Most movies don’t get bullet wounds right, either. In movies, they make holes that are way too big and they do far too little damage. Based on my fifteen years of fire and rescue service experience, the best movie bullet wounds—hands down—are in Saving Private Ryan. That scene where they’re treating the medic is spot-on perfect. By the way, that clichéd notion of the good guy getting shot in the shoulder and walking away is complete hooey. Take a look at the anatomy of the shoulder joint and point to me the possible path for a bullet that would not be devastating.

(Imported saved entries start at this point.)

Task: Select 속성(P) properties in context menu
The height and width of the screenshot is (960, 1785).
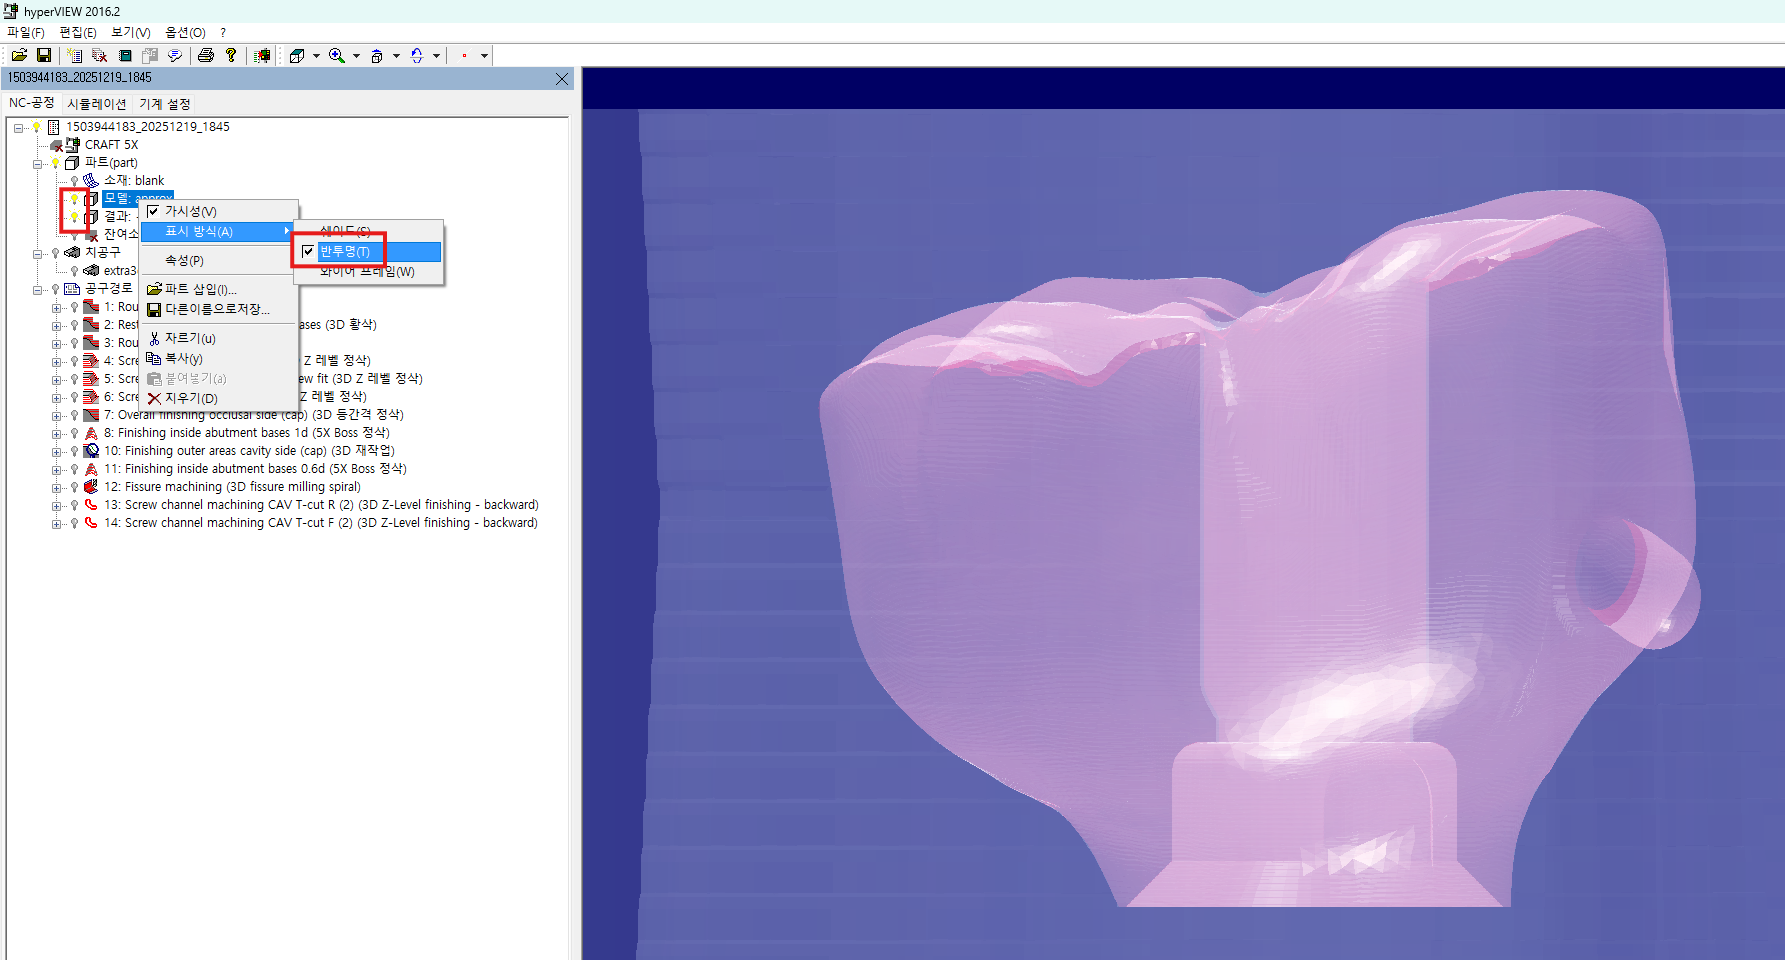Action: (184, 260)
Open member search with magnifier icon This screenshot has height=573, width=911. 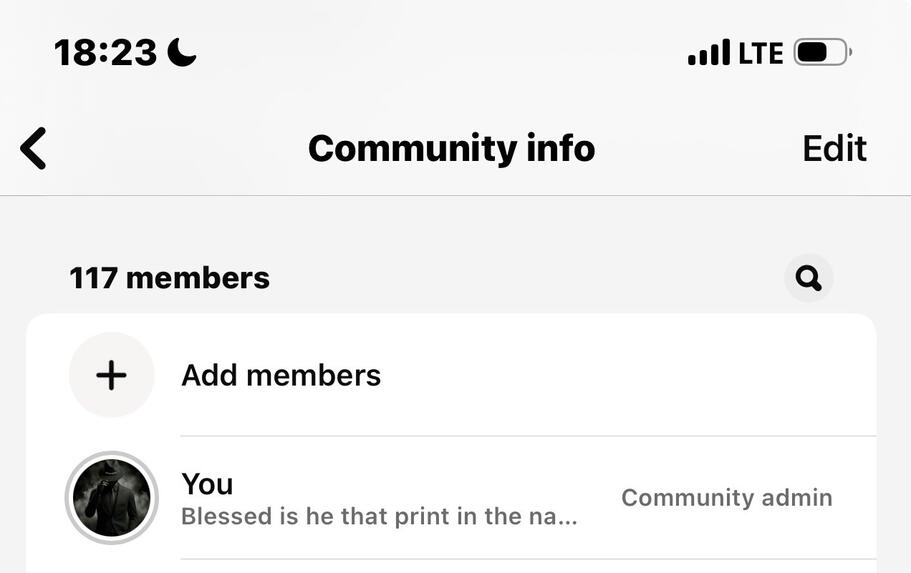click(808, 278)
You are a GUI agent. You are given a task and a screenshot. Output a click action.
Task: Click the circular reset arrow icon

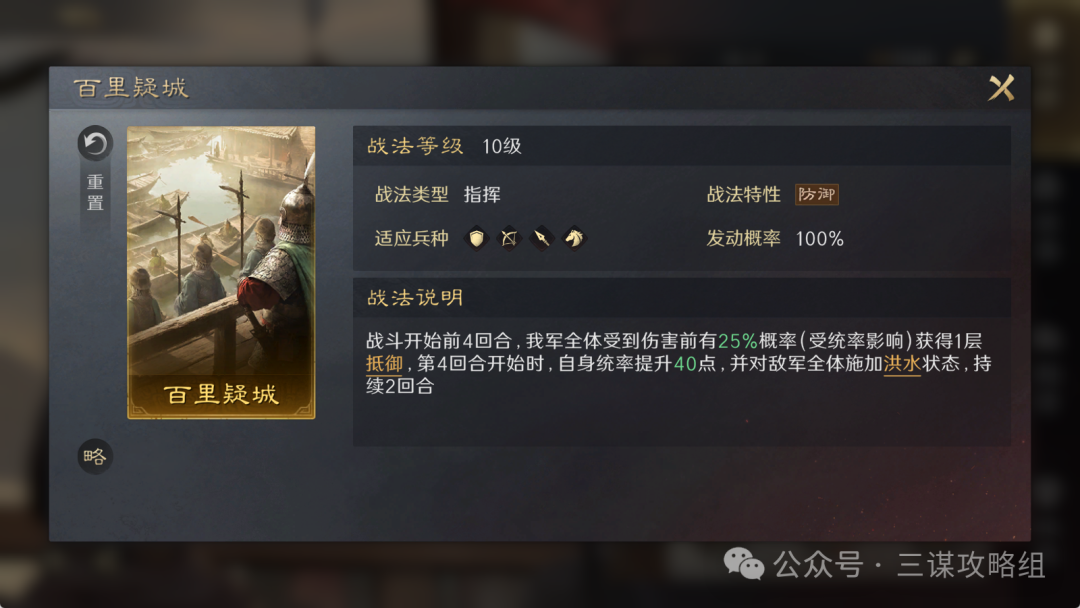coord(95,143)

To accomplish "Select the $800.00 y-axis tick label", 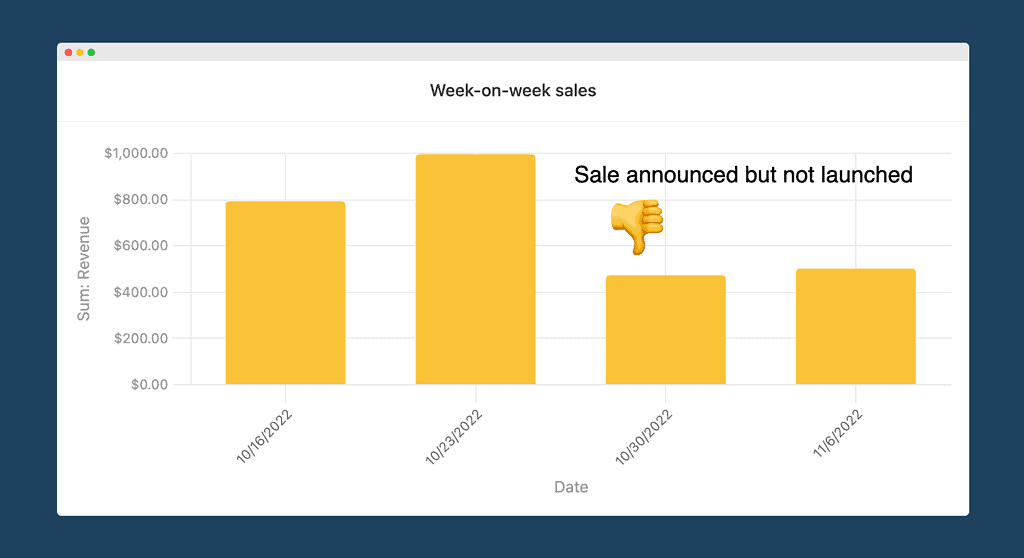I will pyautogui.click(x=139, y=200).
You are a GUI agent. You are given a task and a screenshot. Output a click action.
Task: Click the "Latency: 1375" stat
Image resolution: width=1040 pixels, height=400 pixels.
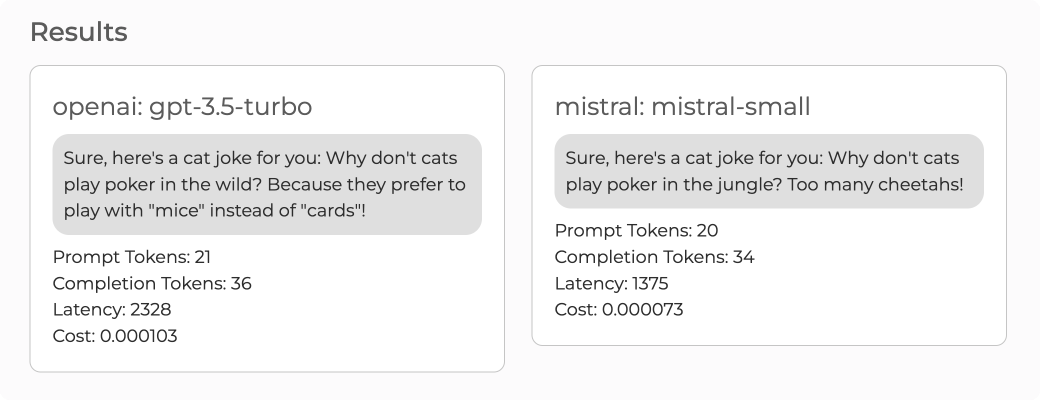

I read a book fairly recently where our hero broke his leg in a fall and continued to fight. (“It’s only broken,” he said.) Uh-huh. How did the author think for a moment that a person can stand on a broken leg? The point, I think, was that the character could suck up the pain. Okay, that’s fine. But if you break the bone that is part of the scaffold that keeps you standing, how the hell are you supposed to walk away and fight some more?

These are the kinds of esoteric details that make me crazy—stuff that is so easily researched, but for which some authors don’t take the time. These are the kinds of technical mistakes that eject me right out of a book.

And at this point in my diatribe, I must confess that I am a practitioner—not of laziness, but of inaccuracy. In this case, intentional inaccuracy. In the opening scene of No Mercy, Jonathan Grave crashes into a house to rescue a good guy from the clutches on two bad guys. He orders them to freeze, and then he spends a short paragraph negotiating with a bad guy to drop his weapon. I’ve heard from several of my buddies who crash doors for a living that this scene makes them crazy. The rule in the real world of tactical entries is very simple: See guy with gun, kill guy with gun.

But here was my dilemma as I wrote the scene: Since this is literally the first chapter of the first book in a series that stars a character that readers don’t yet know, I thought that the average reader would find the real-life approach to be off-putting. More like an assassination than a rescue. So I made a conscious decision to sacrifice reality for character development. I still think it was the right decision, even if it did bother a few experts.

How about you folks? Have you writers intentionally done things the “wrong way” for the sake of a better story? Are you readers forgiving of such things?